◆ WHAT YOU WILL DO
Reproduce the listing below word for word, with no pictures.

◆ RECORDS SHOWN
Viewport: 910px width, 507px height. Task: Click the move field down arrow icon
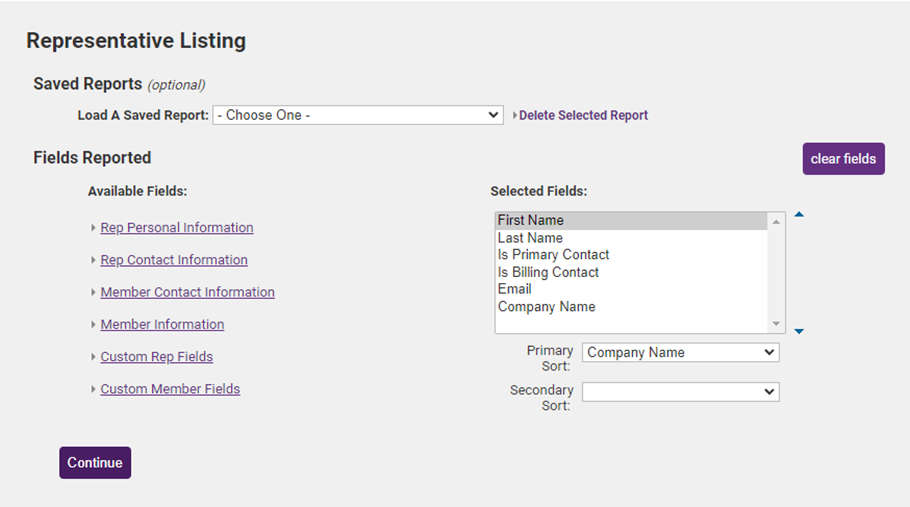point(799,331)
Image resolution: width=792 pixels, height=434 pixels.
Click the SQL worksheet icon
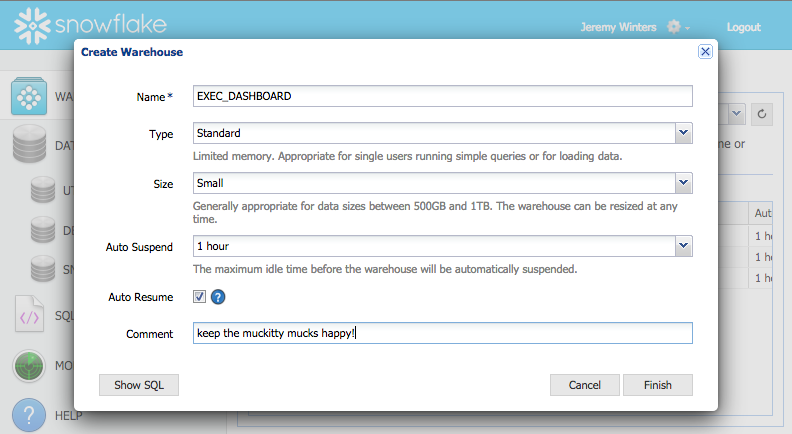(x=30, y=315)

◆ ANSWER BOX
Viewport: 910px width, 507px height. Task: Click the move field down arrow icon
point(799,331)
Image resolution: width=792 pixels, height=434 pixels.
Click the SQL worksheet icon
(x=30, y=315)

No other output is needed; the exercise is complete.